Siegmund was the only surviving child from the marriage of Duke Frederick IV of Tyrol and his second wife, Anna of Brunswick-Lüneburg. After the young boy lost his mother when he was five and his father when he was twelve, his older cousin Frederick V (later Emperor Frederick III) made him his ward and assumed regency over Tyrol. Siegmund grew up in Graz at Frederick’s court, where he came into contact with humanist thinking. One of his tutors was Frederick’s secretary, the Italian Enea Silvio Piccolomini, who would later become head of the Roman Catholic Church as Pope Pius II.
Frederick attempted to delay his ward’s coming of age and thus the handing over of the regency of Tyrol to Siegmund for as long as possible – in part because he had experienced the same situation himself as the ward of Siegmund’s father Frederick IV. When he announced to the Tyrolean diet in 1443 that the handing over of the regency would be postponed for three years, allegedly with the acquiescence of the sixteen-year-old Siegmund, tumultuous scenes ensued. This set the Tyrolean Estates, particularly the towns, on a collision course with Frederick.

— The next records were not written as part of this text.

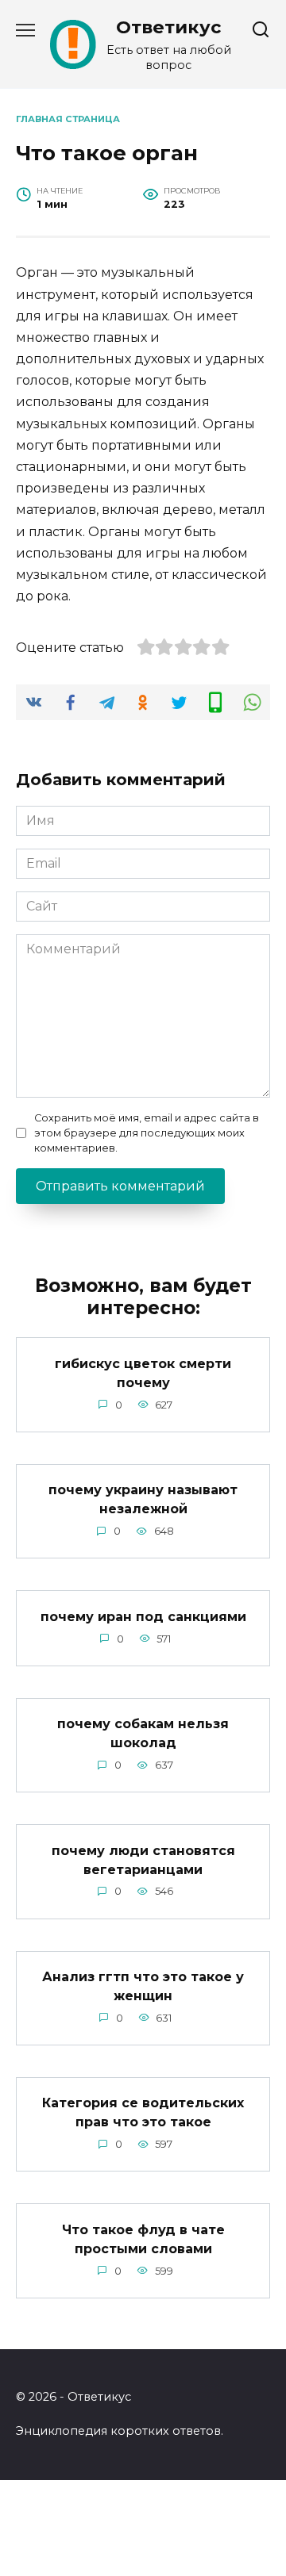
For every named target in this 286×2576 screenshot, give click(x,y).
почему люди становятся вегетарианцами (143, 1859)
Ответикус (169, 27)
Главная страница (68, 119)
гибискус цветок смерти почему (143, 1372)
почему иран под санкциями (143, 1615)
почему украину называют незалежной (143, 1499)
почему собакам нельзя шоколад (143, 1733)
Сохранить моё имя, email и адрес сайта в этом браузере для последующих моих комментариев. (146, 1133)
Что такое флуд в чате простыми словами (143, 2238)
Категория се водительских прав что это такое (143, 2112)
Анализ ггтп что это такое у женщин (143, 1986)
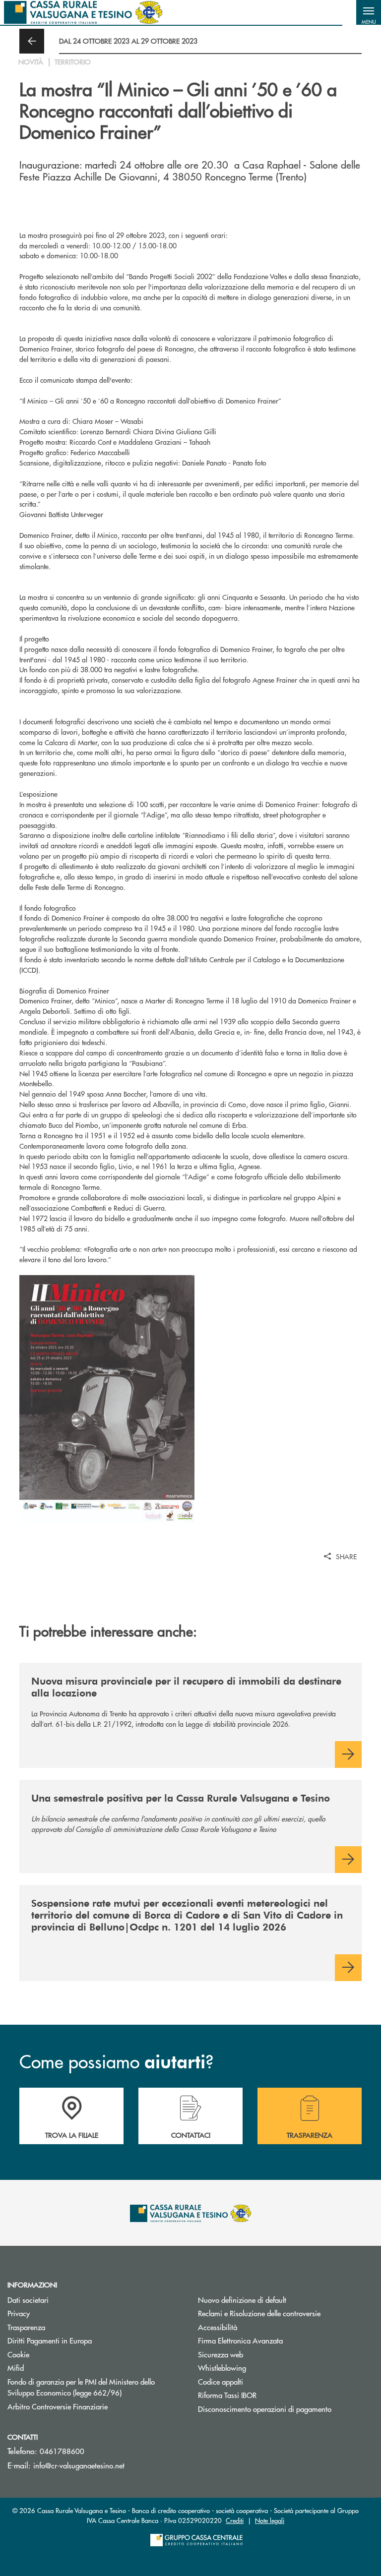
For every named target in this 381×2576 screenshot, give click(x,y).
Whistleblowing (222, 2367)
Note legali (269, 2520)
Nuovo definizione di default (242, 2299)
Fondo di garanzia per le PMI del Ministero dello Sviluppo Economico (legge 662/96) (95, 2387)
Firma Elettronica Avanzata (240, 2340)
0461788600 (62, 2451)
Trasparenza (26, 2327)
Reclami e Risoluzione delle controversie (259, 2313)
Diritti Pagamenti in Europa (87, 2340)
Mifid (15, 2367)
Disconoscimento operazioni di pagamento (264, 2408)
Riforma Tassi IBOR (264, 2395)
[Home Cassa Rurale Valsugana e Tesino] (83, 12)
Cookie (18, 2354)
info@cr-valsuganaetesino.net (79, 2465)
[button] (368, 12)
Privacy (18, 2313)
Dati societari (28, 2299)
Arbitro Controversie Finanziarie (95, 2406)
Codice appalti (220, 2381)
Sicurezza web (220, 2354)
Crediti (235, 2520)
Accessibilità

Siegmund was finally able to accede to his inheritance in 1446, albeit in diminished form. Frederick had compensated his younger brother Albrecht VI, who had insisted on a share of sovereignty, with the Forelands. Siegmund thus only ruled over Tyrol and the domains ‘before the Arlberg’, which would later form the core of the Federal Province of Vorarlberg. Following Albrecht’s death in 1463 Siegmund also received the Forelands.
As ruler he attempted to extend his sovereign rights over ecclesiastical enclaves, particularly the domains of the bishop of Brixen. The areas under episcopal jurisdiction lay in a scattered complex of territories in southern and eastern Tyrol. The prince-bishop of Brixen was a prince of the empire, but his territories were subordinate to the protectorate of the counts of Tyrol. They thus occupied an ambiguous position in terms of imperial law and for this reason possessed great potential for conflict. In the bishop of Brixen, Nicholas of Cusa, Siegmund found a militant adversary.
In general Siegmund’s rule is seen as a positive epoch in Tyrolean history. The balance of power was consolidated and the economy prospered thanks to the flourishing trade with Italy via the Alpine passes, from which Siegmund profited enormously on account of the high duties and tolls exacted on the border. His epithet of ‘rich in coin’ derives from his reform of the coinage: as lord over the rich deposits of silver in the Tyrolean mining community of Schwaz he had at his disposal an almost inexhaustible source of wealth, and he initiated the striking of a new silver coin, the so-called ‘gulden-groschen’.